------ Seçilen metin
YAZAR ŞULE YÜKSEL ŞENLER VEFATININ BEŞİNCİ YILINDA YAD EDİLİYOR

Bir dönemi etkileyen romanlarıyla tanınan yazar Şule Yüksel Şenler, vefatının 5. yılında Şule Yüksel Şenler Vakfı'nda gerçekleştirilen programla anıldı. Program öncesinde Mihrişah Sultan İmareti ve Haziresi'nde yer alan Şule Yüksel Şenler'in mezarı başında Kur'an-ı Kerim tilaveti gerçekleştirildi.

Yazar Şule Yüksel Şenler Vefatının Beşinci Yılında Yad Ediliyor

Şule Yüksel Şenler Vakfı Yönetim Kurulu Başkanı Leyla Şahin Usta, vakfın Eyüp Sultan'da bulunan hizmet binasında düzenlenen anma programının açılışında yaptığı konuşmada, "Aynı azim ve kararlılıkla arkasından bu milleti davasız bırakmayacak binlerce evladı olan Şule Abla'yı bir kez daha rahmetle ve minnetle anıyoruz. Onun hayatını anlatırken Şule Abla'nın ruhuna dokunmayacak, ona zarar vermeyecek, mirasına sahip çıkacak bir iş ortaya çıkarmamız gerekiyor. Vakfımız daha yeni bir vakıf olduğu için bu konuda çalışıyoruz. İyi bir yapımcı ve bütçe bulunursa arzumuz, hayalimiz hayatını film haline getirmek. Onun mücadelesini film olarak anlatmak istiyoruz." şeklinde ifade etti.
------------
_Belirtilen amaç 1_
Aşağıdaki ifadelerin anma metniyle uyuşup uyuşmadığını belirtin. Her biri için evet veya hayır deyin ve kararı belirleyen sözleri metinden aynen aktarın: (a) Anma programı, vakfın Eyüp Sultan'daki hizmet binasında düzenlendi. (b) Kur'an-ı Kerim tilaveti programdan sonra yapıldı. (c) Vakıf, Şenler'in hayatını anlatan filmi tamamladı.
_Belirtilen amaç 2_
Anma metninden, "Yazar Şule Yüksel Şenler Vefatının" sözlerini içeren yerden başlayıp "şeklinde ifade etti." ile biten kısmı olduğu gibi çıkarın.
------ Veri alıntıları
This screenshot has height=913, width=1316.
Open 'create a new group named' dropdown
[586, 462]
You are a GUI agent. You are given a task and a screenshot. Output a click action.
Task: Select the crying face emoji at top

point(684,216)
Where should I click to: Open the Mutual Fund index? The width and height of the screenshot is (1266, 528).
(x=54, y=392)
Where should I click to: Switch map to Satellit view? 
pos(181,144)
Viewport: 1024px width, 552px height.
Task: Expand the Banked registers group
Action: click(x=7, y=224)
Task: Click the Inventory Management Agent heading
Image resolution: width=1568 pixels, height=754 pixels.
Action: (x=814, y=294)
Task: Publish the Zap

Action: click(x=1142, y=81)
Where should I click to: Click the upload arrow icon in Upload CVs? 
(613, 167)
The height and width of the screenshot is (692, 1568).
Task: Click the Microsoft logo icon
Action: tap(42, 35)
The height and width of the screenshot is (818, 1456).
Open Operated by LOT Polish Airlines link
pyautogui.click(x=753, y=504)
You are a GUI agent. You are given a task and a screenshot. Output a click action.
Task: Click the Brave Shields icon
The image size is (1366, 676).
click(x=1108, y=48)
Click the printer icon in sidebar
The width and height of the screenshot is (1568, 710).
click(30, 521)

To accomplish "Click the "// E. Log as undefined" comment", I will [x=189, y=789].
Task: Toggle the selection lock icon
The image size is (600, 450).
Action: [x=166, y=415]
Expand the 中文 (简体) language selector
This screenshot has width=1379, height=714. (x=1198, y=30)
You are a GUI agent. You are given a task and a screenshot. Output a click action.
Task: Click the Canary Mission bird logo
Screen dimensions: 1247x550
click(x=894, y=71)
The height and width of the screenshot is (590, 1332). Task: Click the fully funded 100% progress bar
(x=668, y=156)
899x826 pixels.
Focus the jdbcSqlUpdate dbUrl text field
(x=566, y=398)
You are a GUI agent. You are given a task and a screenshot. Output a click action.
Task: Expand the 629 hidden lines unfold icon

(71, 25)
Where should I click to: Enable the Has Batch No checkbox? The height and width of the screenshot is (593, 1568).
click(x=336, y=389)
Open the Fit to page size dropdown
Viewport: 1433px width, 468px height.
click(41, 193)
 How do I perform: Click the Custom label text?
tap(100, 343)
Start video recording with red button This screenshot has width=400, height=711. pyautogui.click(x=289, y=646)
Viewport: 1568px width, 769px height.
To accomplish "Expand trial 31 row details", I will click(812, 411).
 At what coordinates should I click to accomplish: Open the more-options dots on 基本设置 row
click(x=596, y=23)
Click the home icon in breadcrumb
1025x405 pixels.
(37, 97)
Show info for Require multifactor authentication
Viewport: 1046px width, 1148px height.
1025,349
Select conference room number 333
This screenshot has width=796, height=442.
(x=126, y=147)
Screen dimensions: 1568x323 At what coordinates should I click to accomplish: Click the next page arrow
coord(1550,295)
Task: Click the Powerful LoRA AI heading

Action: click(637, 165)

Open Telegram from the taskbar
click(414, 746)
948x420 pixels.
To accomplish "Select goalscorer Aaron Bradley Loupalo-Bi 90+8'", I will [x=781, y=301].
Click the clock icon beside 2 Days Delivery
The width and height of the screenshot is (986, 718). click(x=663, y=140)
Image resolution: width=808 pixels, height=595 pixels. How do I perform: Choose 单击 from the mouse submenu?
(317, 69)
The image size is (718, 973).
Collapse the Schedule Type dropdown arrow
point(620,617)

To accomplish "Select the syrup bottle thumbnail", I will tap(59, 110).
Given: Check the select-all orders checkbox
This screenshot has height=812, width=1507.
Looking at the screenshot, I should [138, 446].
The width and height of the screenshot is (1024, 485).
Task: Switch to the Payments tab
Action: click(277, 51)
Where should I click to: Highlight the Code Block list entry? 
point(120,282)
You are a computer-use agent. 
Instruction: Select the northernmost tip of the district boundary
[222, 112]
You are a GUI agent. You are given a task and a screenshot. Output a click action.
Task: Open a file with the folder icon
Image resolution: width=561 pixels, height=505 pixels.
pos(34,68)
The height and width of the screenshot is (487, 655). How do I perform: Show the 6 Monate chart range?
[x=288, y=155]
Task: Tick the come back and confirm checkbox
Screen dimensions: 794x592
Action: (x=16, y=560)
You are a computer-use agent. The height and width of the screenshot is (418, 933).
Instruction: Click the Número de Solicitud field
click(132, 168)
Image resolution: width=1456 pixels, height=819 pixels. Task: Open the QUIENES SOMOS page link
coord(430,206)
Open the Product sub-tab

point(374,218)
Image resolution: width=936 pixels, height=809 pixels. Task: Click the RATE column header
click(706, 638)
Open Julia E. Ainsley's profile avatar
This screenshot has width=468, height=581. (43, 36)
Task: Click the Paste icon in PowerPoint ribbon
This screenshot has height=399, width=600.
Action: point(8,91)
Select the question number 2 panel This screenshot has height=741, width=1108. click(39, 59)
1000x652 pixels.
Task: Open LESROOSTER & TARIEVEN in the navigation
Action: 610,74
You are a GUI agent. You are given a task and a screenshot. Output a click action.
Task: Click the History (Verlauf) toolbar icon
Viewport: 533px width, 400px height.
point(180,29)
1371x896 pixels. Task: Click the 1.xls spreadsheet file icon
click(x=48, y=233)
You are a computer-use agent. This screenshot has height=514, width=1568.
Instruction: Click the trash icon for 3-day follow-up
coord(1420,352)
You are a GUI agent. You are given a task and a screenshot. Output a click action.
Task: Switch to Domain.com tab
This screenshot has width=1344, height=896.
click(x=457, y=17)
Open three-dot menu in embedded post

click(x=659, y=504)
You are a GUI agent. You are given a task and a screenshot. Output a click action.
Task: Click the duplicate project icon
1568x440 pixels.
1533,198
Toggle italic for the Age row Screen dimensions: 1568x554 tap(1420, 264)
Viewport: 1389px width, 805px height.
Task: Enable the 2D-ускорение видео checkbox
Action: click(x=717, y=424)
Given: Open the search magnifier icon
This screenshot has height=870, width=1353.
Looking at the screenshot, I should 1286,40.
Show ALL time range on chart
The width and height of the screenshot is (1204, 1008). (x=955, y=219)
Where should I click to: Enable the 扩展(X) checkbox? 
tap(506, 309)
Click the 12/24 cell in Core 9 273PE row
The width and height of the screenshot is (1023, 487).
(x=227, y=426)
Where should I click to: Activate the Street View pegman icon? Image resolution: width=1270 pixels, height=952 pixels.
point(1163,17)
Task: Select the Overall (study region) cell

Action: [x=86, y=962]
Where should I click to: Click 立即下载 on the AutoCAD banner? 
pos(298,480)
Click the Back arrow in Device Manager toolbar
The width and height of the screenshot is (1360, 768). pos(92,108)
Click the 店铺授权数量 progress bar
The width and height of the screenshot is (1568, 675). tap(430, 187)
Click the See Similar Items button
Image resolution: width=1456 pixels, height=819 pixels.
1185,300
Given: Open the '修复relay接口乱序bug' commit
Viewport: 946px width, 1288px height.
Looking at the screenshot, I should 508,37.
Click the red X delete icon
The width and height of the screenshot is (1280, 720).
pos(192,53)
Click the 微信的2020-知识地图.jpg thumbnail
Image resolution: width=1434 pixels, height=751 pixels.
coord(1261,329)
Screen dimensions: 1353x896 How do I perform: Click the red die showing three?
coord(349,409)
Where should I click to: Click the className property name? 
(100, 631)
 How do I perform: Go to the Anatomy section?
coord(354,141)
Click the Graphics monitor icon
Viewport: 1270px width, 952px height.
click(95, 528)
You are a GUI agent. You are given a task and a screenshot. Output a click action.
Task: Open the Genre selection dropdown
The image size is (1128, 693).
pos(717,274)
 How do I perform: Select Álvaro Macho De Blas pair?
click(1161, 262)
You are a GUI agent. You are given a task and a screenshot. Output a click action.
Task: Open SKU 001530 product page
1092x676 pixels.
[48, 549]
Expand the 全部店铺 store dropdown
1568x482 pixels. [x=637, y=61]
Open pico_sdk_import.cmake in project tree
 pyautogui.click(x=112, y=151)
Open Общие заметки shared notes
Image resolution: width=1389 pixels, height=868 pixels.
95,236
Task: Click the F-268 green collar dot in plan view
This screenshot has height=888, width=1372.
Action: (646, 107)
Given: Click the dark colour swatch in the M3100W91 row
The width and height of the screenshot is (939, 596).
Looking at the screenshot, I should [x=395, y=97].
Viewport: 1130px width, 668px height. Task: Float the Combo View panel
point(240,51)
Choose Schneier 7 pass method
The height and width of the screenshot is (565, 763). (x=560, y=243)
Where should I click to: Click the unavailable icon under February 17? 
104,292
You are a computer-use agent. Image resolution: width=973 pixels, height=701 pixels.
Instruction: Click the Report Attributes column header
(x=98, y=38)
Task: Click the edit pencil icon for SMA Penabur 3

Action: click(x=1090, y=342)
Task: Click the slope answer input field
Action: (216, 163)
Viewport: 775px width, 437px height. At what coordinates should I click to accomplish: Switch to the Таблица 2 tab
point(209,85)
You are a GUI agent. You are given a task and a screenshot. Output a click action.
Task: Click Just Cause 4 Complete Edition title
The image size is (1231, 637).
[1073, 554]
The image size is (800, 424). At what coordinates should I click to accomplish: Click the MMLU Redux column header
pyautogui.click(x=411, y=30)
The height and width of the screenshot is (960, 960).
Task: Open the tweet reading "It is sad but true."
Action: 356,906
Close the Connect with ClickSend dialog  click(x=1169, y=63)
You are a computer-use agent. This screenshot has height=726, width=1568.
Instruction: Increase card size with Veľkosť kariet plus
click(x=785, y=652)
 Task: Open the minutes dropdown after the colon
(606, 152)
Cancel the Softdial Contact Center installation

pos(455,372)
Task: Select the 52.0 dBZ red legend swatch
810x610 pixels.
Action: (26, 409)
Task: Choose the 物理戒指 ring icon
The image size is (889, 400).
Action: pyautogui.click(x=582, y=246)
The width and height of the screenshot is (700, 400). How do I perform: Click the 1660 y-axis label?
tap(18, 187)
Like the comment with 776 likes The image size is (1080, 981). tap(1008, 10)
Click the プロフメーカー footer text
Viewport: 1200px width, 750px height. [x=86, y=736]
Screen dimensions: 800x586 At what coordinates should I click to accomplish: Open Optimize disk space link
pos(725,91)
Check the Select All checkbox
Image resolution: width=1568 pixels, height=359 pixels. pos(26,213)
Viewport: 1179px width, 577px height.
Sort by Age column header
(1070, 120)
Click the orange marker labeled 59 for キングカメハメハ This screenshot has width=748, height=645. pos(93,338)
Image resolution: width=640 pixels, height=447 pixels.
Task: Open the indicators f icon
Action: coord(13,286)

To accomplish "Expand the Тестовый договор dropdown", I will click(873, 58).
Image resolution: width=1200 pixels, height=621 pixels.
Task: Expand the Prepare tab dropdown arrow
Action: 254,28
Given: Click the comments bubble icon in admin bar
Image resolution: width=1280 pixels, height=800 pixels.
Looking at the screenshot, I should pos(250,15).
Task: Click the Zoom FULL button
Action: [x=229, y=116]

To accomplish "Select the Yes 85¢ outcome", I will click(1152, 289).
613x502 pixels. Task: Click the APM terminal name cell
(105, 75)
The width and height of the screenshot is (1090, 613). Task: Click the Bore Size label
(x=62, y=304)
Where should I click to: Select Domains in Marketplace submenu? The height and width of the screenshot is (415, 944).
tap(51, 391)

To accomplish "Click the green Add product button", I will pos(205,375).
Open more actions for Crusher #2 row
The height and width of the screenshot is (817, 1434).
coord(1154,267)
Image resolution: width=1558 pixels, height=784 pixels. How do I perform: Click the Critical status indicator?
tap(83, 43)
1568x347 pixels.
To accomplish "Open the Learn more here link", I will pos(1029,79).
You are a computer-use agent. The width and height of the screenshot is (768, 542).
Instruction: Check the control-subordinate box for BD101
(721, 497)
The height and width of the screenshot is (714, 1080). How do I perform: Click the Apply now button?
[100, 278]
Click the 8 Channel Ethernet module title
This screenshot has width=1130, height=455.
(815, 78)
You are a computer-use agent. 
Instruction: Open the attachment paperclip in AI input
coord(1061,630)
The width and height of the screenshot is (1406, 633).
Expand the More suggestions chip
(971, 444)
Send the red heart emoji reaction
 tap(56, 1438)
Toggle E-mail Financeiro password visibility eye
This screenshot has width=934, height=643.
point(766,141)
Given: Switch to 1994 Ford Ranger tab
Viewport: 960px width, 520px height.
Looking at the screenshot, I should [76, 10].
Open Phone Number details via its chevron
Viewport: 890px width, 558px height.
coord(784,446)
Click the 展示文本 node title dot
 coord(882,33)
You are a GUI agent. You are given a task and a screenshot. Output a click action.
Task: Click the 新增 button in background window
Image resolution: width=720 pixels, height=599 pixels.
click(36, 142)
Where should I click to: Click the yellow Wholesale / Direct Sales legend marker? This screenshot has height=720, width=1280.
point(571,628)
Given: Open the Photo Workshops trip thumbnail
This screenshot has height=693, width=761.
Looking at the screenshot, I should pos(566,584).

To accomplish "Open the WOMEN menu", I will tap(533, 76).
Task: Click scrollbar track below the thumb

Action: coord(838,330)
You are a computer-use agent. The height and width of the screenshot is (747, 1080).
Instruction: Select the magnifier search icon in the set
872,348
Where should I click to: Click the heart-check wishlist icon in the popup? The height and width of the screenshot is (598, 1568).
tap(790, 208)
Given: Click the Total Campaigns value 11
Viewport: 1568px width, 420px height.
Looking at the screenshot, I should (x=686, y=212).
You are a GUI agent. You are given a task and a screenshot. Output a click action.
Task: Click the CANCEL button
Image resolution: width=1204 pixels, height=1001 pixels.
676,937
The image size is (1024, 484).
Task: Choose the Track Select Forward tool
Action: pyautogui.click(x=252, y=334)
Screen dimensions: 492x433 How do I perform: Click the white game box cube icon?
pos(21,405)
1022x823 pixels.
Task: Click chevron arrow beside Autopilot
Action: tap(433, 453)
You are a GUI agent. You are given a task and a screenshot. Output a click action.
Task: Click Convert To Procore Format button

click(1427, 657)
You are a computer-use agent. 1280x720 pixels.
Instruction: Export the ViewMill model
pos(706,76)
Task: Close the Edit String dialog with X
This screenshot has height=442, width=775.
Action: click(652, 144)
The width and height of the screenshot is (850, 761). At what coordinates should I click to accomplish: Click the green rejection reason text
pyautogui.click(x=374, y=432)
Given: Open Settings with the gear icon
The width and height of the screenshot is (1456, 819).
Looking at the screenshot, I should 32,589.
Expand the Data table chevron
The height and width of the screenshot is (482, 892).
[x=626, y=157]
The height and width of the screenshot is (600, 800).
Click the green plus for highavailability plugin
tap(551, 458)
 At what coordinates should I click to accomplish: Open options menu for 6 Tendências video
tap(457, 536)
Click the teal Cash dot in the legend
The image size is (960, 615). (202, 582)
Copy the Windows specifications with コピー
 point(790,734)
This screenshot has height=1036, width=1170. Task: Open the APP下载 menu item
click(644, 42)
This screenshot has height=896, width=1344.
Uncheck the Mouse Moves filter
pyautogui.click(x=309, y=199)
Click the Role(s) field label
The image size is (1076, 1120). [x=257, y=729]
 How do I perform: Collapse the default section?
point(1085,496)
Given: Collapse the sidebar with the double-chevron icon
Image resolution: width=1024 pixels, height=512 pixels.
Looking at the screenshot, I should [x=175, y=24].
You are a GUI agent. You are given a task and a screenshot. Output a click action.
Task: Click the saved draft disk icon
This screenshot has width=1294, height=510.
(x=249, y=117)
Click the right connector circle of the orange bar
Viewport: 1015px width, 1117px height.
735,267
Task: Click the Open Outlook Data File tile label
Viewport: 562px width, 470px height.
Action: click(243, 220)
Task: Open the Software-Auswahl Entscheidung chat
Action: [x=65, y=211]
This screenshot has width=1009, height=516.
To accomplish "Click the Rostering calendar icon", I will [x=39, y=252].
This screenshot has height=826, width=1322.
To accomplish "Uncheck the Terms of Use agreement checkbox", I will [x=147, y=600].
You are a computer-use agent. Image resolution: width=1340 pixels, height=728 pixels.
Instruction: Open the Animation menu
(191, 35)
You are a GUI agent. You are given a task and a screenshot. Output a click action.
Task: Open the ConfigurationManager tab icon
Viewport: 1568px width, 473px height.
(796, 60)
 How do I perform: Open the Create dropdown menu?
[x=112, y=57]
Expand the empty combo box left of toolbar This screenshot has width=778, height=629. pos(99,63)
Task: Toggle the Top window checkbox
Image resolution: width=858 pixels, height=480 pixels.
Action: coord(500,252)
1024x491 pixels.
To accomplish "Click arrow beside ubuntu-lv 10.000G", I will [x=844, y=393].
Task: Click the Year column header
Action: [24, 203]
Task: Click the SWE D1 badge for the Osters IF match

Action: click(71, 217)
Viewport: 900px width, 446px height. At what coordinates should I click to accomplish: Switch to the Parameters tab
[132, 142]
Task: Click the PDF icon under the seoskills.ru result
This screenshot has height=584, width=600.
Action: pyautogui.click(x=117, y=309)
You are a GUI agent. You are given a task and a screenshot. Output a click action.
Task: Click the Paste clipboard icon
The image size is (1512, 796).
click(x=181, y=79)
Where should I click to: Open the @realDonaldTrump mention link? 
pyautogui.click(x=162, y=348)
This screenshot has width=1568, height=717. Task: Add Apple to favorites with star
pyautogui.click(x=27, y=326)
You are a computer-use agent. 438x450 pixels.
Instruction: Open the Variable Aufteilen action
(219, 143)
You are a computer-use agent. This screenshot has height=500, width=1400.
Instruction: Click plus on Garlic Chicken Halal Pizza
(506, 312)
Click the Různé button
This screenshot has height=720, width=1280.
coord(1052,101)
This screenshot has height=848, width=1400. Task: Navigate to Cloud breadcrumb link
------------
_Yazılı yanıt 1_
(a) Evet: "vakfın Eyüp Sultan'da bulunan hizmet binasında düzenlenen anma programının"
(b) Hayır: "Program öncesinde Mihrişah Sultan İmareti ve Haziresi'nde yer alan Şule Yüksel Şenler'in mezarı başında Kur'an-ı Kerim tilaveti gerçekleştirildi."
(c) Hayır: "İyi bir yapımcı ve bütçe bulunursa arzumuz, hayalimiz hayatını film haline getirmek."

_Yazılı yanıt 2_
Yazar Şule Yüksel Şenler Vefatının Beşinci Yılında Yad Ediliyor

Şule Yüksel Şenler Vakfı Yönetim Kurulu Başkanı Leyla Şahin Usta, vakfın Eyüp Sultan'da bulunan hizmet binasında düzenlenen anma programının açılışında yaptığı konuşmada, "Aynı azim ve kararlılıkla arkasından bu milleti davasız bırakmayacak binlerce evladı olan Şule Abla'yı bir kez daha rahmetle ve minnetle anıyoruz. Onun hayatını anlatırken Şule Abla'nın ruhuna dokunmayacak, ona zarar vermeyecek, mirasına sahip çıkacak bir iş ortaya çıkarmamız gerekiyor. Vakfımız daha yeni bir vakıf olduğu için bu konuda çalışıyoruz. İyi bir yapımcı ve bütçe bulunursa arzumuz, hayalimiz hayatını film haline getirmek. Onun mücadelesini film olarak anlatmak istiyoruz." şeklinde ifade etti.